Die Beschwerde gegen die Nichtzulassung der Berufung im Gerichtsbescheid des Sozialgerichts Nürnberg vom 25.06.2015 - S 1 AL 125/15 - wird zurückgewiesen.

II.

Außergerichtliche Kosten sind nicht zu erstatten.

Gründe

I. Streitig ist der Anspruch auf Arbeitslosengeld (Alg) gemäß dem Dritten Buch Sozialgesetzbuch (SGB III) für die Zeit vom 01.01.2015 bis 04.01.2015.

Der Kläger meldete sich am 30.10.2014 zum 01.11.2014 bei der Agentur für Arbeit A-Stadt unter seiner Anschrift in W-Stadt persönlich arbeitslos. Am 01.01.2015 ist er in die A-Straße in A-Stadt umgezogen und hat sich beim Einwohnermeldeamt am 02.01.2015 umgemeldet. Nachdem er den Antrag auf Arbeitslosengeld Ende Januar 2015 abgegeben hatte, bewilligte die Beklagte mit Bescheiden vom 06.02.2015 Alg für die Zeit vom 05.11.2014 bis 31.12.2014 und vom 05.01.2015 bis 07.11.2015 in Höhe von 41,40 € täglich. Gegen diese Bescheide legte der Kläger Widerspruch ein. Er habe sich erst zum 05.01.2015 persönlich bei der Beklagten melden können. Am 02.01.2015 (Freitag) habe er sich beim Einwohnermeldeamt umgemeldet, dies habe so lange gedauert, dass dann die Beklagte bereits geschlossen gehabt hätte. So hätte er - wie geschehen - erst am 05.01.2015 bei der Beklagten den Umzug melden können. Mit Widerspruchsbescheid vom 10.03.2015 wies die Beklagte den Widerspruch zurück. Ein Vermerk über die Aufgabe des Widerspruchsbescheides zur Post durch die Poststelle der Beklagten findet sich nicht.

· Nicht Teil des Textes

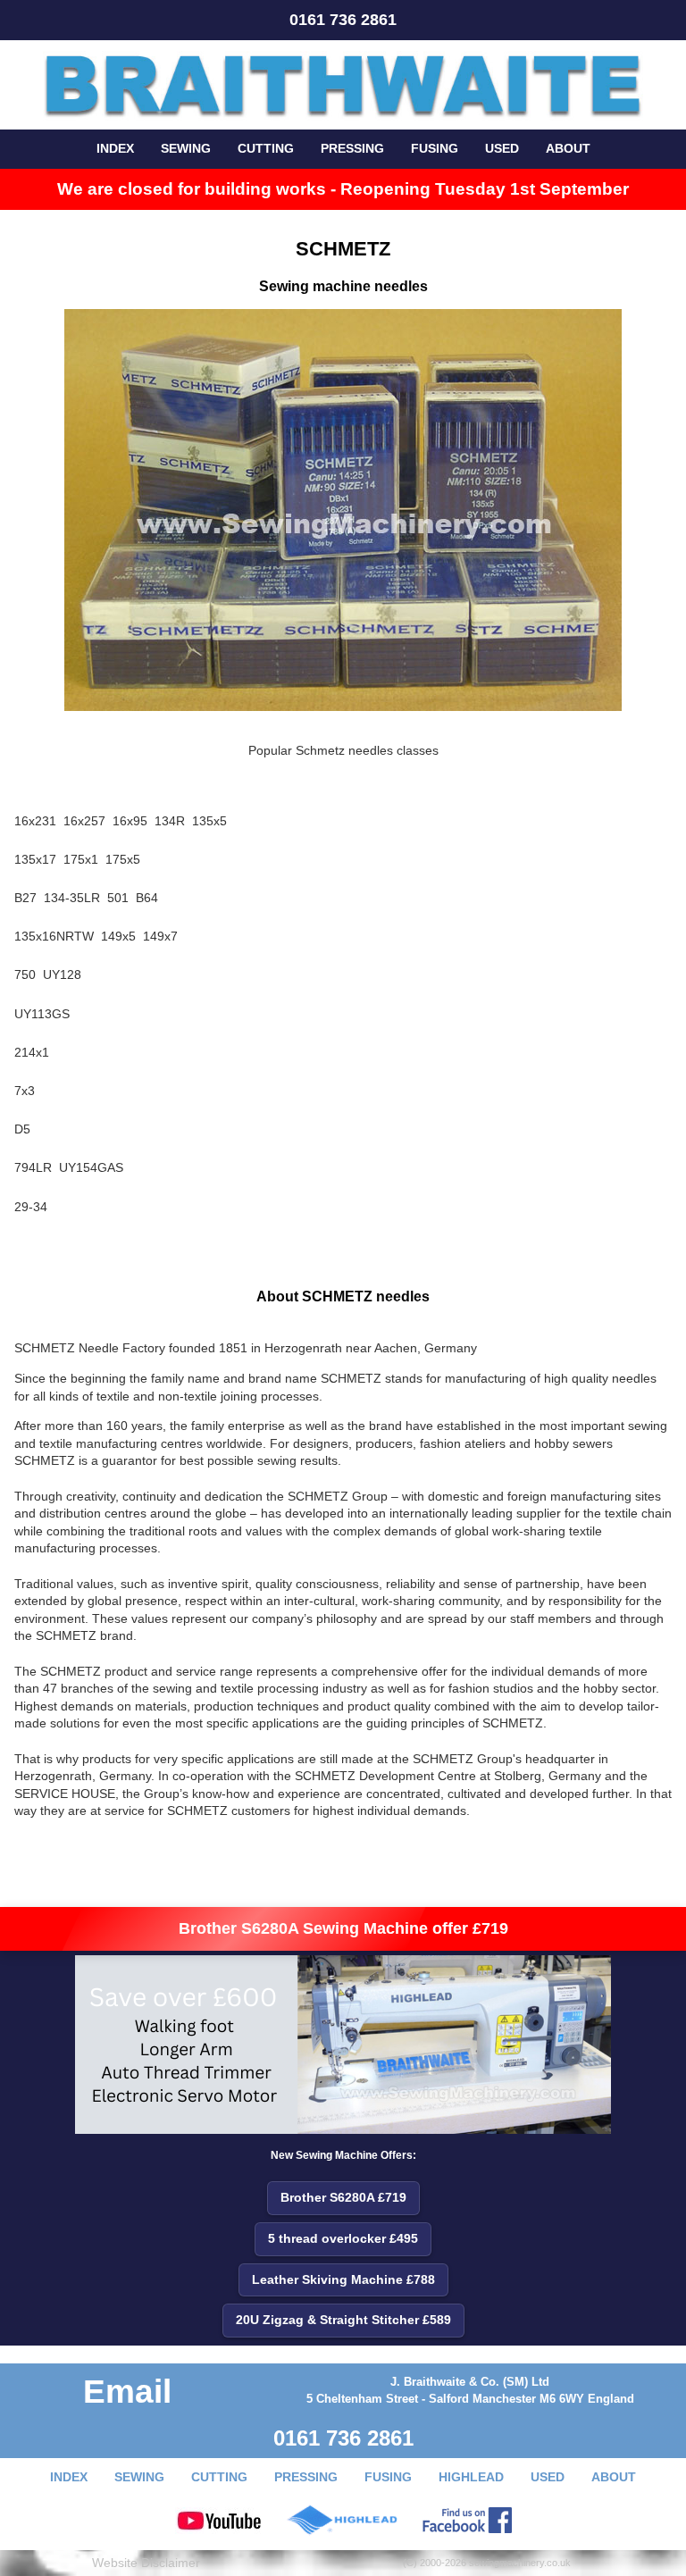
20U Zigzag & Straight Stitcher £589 (343, 2320)
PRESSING (352, 148)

Dagegen hat der Kläger Klage zum Sozialgericht Nürnberg (SG) am 16.04.2015 erhoben. Das SG hat die Klage mit Gerichtsbescheid vom 25.06.2015 abgewiesen. Zum einen sei sie unzulässig, denn die Klage sei unter Berücksichtigung des § 37 Abs. 2 Zehntes Buch Sozialgesetzbuch (SGB X) verfristet erhoben worden. Sie sei aber auch unbegründet. Der Kläger habe aufgrund des ausgehändigten Merkblattes von der Pflicht zur Mitteilung des Umzugs gewusst. Eine persönliche Meldung sei nicht erforderlich gewesen und auch nicht gefordert worden. Nachdem er damit für die Zeit vom 01.01.2015 bis 04.01.2015 den Vermittlungsbemühungen der Beklagten nicht zur Verfügung gestanden habe, bestehe kein Anspruch auf Alg. Das SG hat die Berufung nicht zugelassen.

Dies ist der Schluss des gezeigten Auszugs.